• _VORLIEGENDER TEXT_
§
Angesichts des Themas und der Geladenen ist ein Abweichen von der gewohnten Struktur mündlicher Verhandlungen in Karlsruhe zu erwarten, die zumeist mit plakativen Reden vor vollem Haus beginnen und mit komplizierten verfassungsrechtlichen Ausführungen von Professoren vor einer fast leeren Pressetribüne enden.

Spannung garantiert

Die Temperamente der drei bekanntesten Beschwerdeführer (Burkhard Hirsch, Sabine Leutheusser-Schnarrenberger und Gerhart Baum, alle FDP), die Offensivkraft der Datenschützer und die Präzision der Kriminologen Christian Pfeiffer (Hannover), Hans-Jürgen Kerner (Tübingen) und Jörg Kinzig (Freiburg) werden kaum Langeweile aufkommen lassen.

In der Defensive müssen sich Bundesjustizministerin Brigitte Zypries (SPD), Generalbundesanwalt Kay Nehm und der Präsident des Bundeskriminalamts, Ulrich Kersten, bewähren.

Hinzu kommen Beiträge aus der Praxis von einem Hamburger Strafrichter und einem Frankfurter Staatsanwalt sowie von der Bundesrechtsanwaltskammer, dem Richterbund und der Gewerkschaft Verdi.

Ende der Privatheit

Die brisante Kernfrage des seit 1998 anhängigen Verfahrens lautet: Haben die Politiker mit der Einführung der "akustischen Wohnraumüberwachung" den überaus seltenen Fehler einer verfassungswidrigen Änderung der Verfassung begangen? Verstoßen die vier damals in den Artikel 13 des Grundgesetzes aufgenommenen Absätze gegen den ersten Satz desselben Artikels, in dem es heißt "Die Wohnung ist unverletzlich"?

Und sind die Einfügungen zudem vereinbar mit den verfassungsrechtlichen Garantien der Menschenwürde und der Persönlichkeitsrechte sowie dem Gebot des effektiven Rechtsschutzes und dem Anspruch auf rechtliches Gehör?

Für die Kläger - außer den liberalen Politikern sind es zwei Privatpersonen - berührt die Verfassungsänderung einen "unantastbaren Bereich privater Lebensgestaltung", der der öffentlichen Gewalt schlechthin entzogen sei.

Sie diagnostizieren etwas, was kürzlich auch Jürgen Kühling, ein früheres Mitglied des Ersten Senats, beklagte: "Das Ende der Privatheit". Es drohe mit dem möglichen Lauschangriff auf Wohnungen "ein Zivilisationsverlust, der unsere Demokratie verändern wird", schrieb Kühling.

Was bleibt noch übrig vom Artikel 13?

Ähnlich alarmiert zeigten sich jetzt sieben Länder-Datenschutzbeauftragte. Nach den schon früher ermöglichten Zugriffen auf die Telekommunikation, den Briefverkehr und öffentlich geführte Gespräche gebe es nun "schlechterdings keine weitere Rückzusmöglichkeit für den Betroffenen" mehr.
§
• _ARBEITSAUFTRAG 1_
Kopieren Sie aus dem Text über die Wohnraumüberwachung alles von "Und sind die" bis hinunter zu "Gewalt schlechthin entzogen sei." wortgetreu.
• _ARBEITSAUFTRAG 2_
Welches frühere Mitglied des Ersten Senats beklagte laut dem Text über die Wohnraumüberwachung "Das Ende der Privatheit"?
• _ARBEITSAUFTRAG 3_
Schreiben Sie den Text über die Wohnraumüberwachung im Anschluss an seinen letzten Satz weiter.

• _ERFASSTE DATEN_
§
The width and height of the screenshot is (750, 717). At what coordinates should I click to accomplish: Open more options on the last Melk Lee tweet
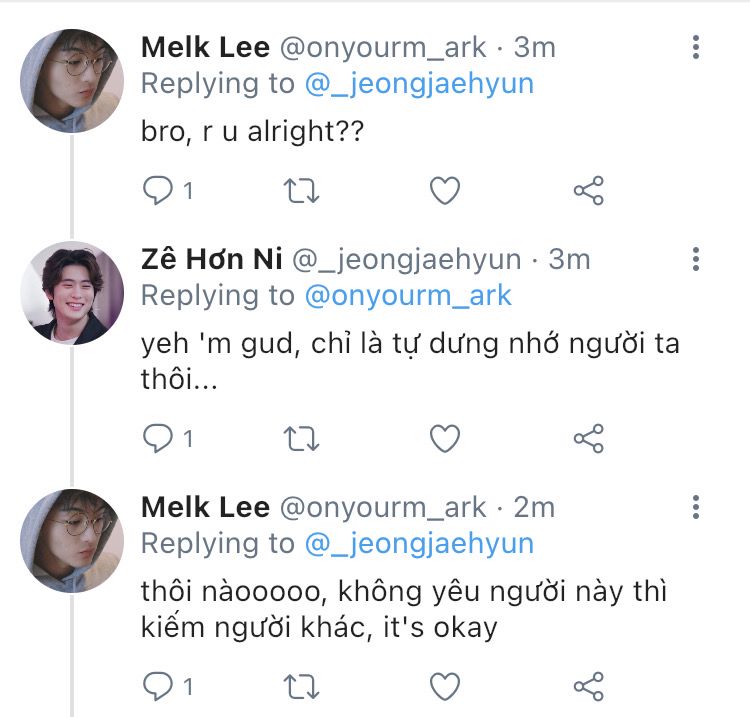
§
• _ANTWORT 1_
Und sind die Einfügungen zudem vereinbar mit den verfassungsrechtlichen Garantien der Menschenwürde und der Persönlichkeitsrechte sowie dem Gebot des effektiven Rechtsschutzes und dem Anspruch auf rechtliches Gehör?

Für die Kläger - außer den liberalen Politikern sind es zwei Privatpersonen - berührt die Verfassungsänderung einen "unantastbaren Bereich privater Lebensgestaltung", der der öffentlichen Gewalt schlechthin entzogen sei.

• _ANTWORT 2_
Jürgen Kühling

• _ANTWORT 3_
Das Verhältnis von Bürgerinnen und Bürgern zum Staat werde sich ändern, wenn diese "selbst im Wohn- oder Schlafzimmer nicht sicher sein können, dass staatliche Behörden nicht jedes Wort mithören".

Ähnlich wie Kühling sehen die Datenschützer das sich dramatisch verknappende persönliche und gesellschaftliche Gut der Privatheit verletzt. "Was", so fragen sie, "kann vom Wesensgehalt des Artikels 13 des Grundgesetzes noch übrig bleiben, wenn sämtliche Lebensäußerungen in der 'unverletzlichen' Wohnung staatlich belauscht werden können, weil sich 'vermutlich' ein Beschuldigter in ihr aufhält?"

Eingriffsschwelle zu niedrig

Datenschützer und Kläger halten nicht nur die Verfassungsänderung für verfassungswidrig, sondern auch die Änderung der Strafprozessordnung. Der dort genannte Katalog von Straftaten, bei deren Verdacht ein Lauschangriff auf Wohnungen richterlich angeordnet werden könne, sei viel zu lang.

Die Eingriffsschwelle sei viel zu niedrig, weil ein Lauschangriff nicht nur bei dringendem Tatverdacht und drohender Aussichtslosigkeit anderer Ermittlungsmethoden zugelassen werde.

Zudem richte sich der Lauschangriff häufig auch gegen gänzlich Unverdächtige, eine wirksame Kontrolle sei nicht garantiert. Aussage- und Zeugnisverweigerungsrechte seien so wenig berücksichtigt, dass der Gesetzgeber beispielsweise einen Eingriff in die besonders schützenswerte Privatsphäre der engsten Angehörigen zulasse.

Unbegrenzte Verlängerung

Die besorgten Kritiker monieren außerdem, dass die einmal angeordnete Überwachung praktisch unbegrenzt verlängert werden könne. Ihr gemeinsames Fazit: Die Regelungen zum Großen Lauschangriff sind verfassungswidrig. Das Gericht wird voraussichtlich im Herbst verkünden, ob es diesen Befund teilt.

Es ist übrigens dasselbe Gericht, das im März diesen Jahres die Zugriffe auf Journalisten-Handys billigte - wegen der "unabweisbaren Bedürfnisse einer wirksamen Strafverfolgung".